I break the surface and collapse against the red blob with the killer grip. When my ears stop ringing and bubbling with salt water I realize it's been talking. Repeating the same thing.
“Amy, Amy, Amy…”
I can’t move; my limbs are like wet pasta. It’s almost funny.
The anchor that lifted me out of the water brings a hand to the back of my head, holding me up in an awkward position bent over him. He’s crying.
“I’m so sorry, Amy,” the anchor sobs. “I’m so…I’m so sorry.”
“Sonic.” I’ve regained my voice even if it is a little throaty and dull.
“No, Amy…It’s me. It’s Knuckles.”
“Knuckles?” I grip his shoulders. My vision clears and his big muzzle comes into view, spattered with sand, water, and tears.
“Yes, it’s me,” he says.
“Anchors…Anchors are supposed to keep you underwater. Not lift you out of it.”
Despite his confusion, Knuckles answers: “They do both.”
I gasp. “Oh. Oh, Knuckles, I—I tried to drown myself. I tried to—Chaos!”
He pulls me into him, stroking my head and keeping me balanced above the thrashing water. I feel the tears streaming down my cheeks as they mingle with the salt and frown lines on my face. I bury my head into my friend’s neck, the warmth stabilizing me for long enough to remember myself.

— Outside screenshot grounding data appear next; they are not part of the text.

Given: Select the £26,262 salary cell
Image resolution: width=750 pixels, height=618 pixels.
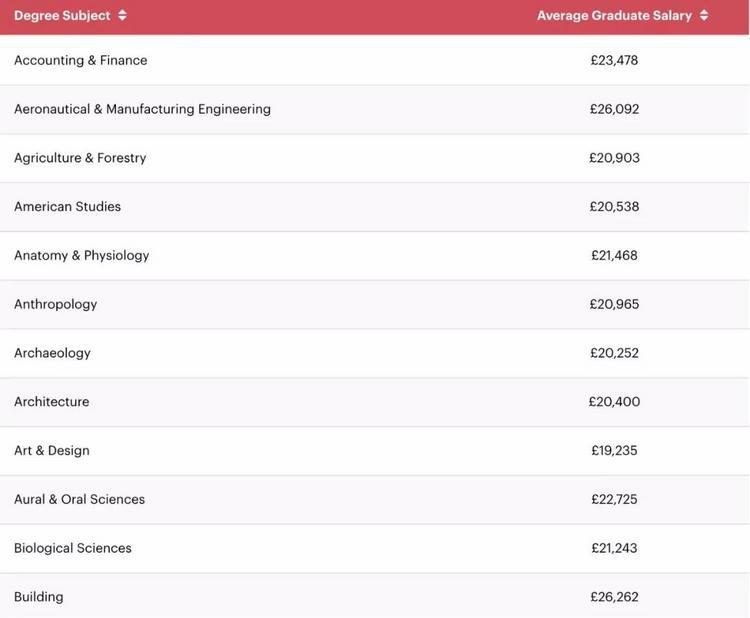Looking at the screenshot, I should pyautogui.click(x=614, y=597).
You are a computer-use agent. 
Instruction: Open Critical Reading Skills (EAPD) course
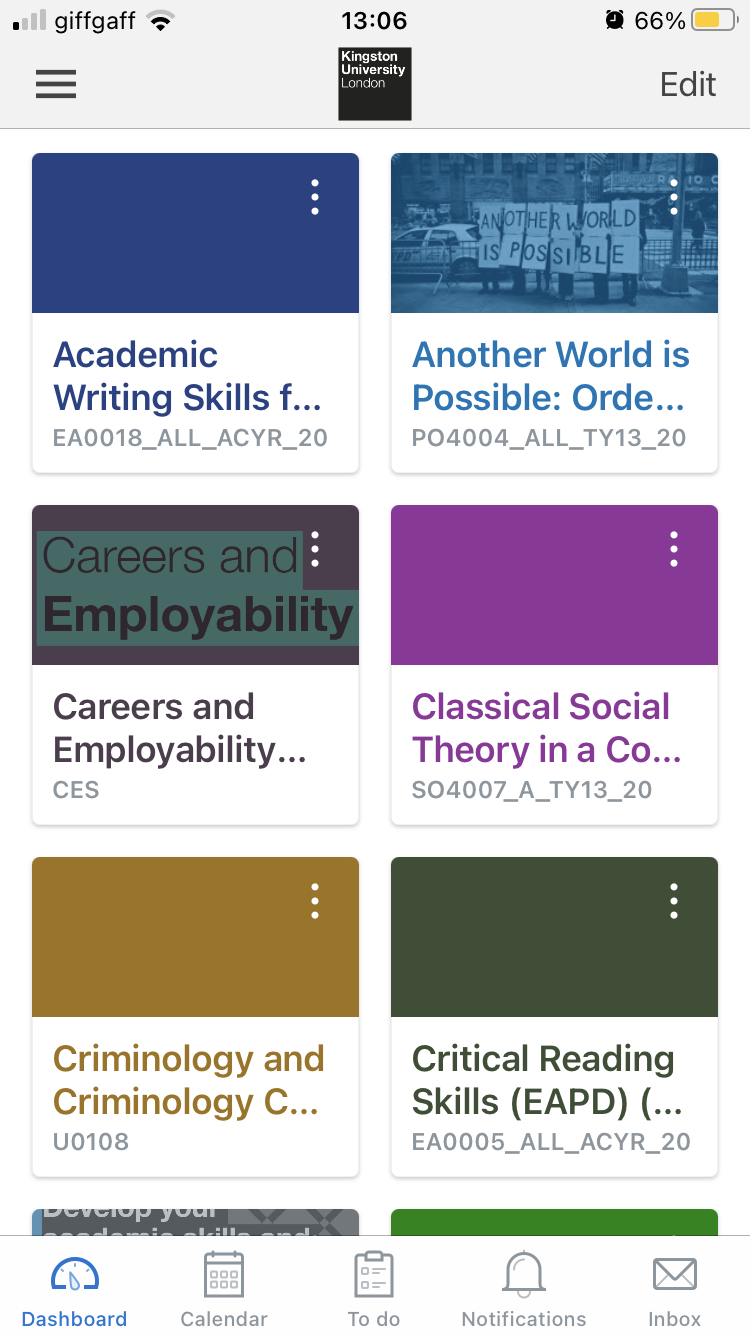tap(546, 1080)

After a while, I feel Knuckles bend his arm underneath my legs and pick me up. He begins to trudge his way back to shore. Not once does he stumble or struggle against the still-raucous waves. He keeps his eyes ahead and his hold tight, but not too tight, on my limp, saturated body.
He makes his way onto the beach and a quick shadow casts over us for a moment.
Rouge.
A figure drops down a few feet away from us. She’s flapping her wings rather erratically, like they were once bound at her back and she’s just got them free.
Knuckles tries to speak something to her but instead he sets his jaw closed. She walks up close to us, close enough so that I can see her face.
“Oh, Amy, dear,” she whispers. “I’m so thankful we found you in time.”
I turn my head with effort, a string of my hair falling against my cheek. I see her upturned nose and pink lips. Her white batty hair and her thick eyelashes are wet with rain. Last I checked, it wasn’t raining. But then again, last I checked, everything around me was water.
I smile at her. “I’m okay.”
She reaches out and wipes the stray hair from my face.
“Rouge,” Knuckles says. His voice is so quiet it scares me. “Can you take her for just a minute?”
“Of course,” Rouge replies.
He hands her off to me gently, and when I’m fully passed into Rouge’s arms, I realize he won’t meet my eyes. He won’t even look at me.
He stands there looking at Rouge for a long while, as if deciding if he should tell her what he’s going to do. Then he turns on his heel and walks off.
“Mhm,” I mumble, turning my head to look up at the bat.
“It’s okay, Amy,” she says softly. “He’ll be back.”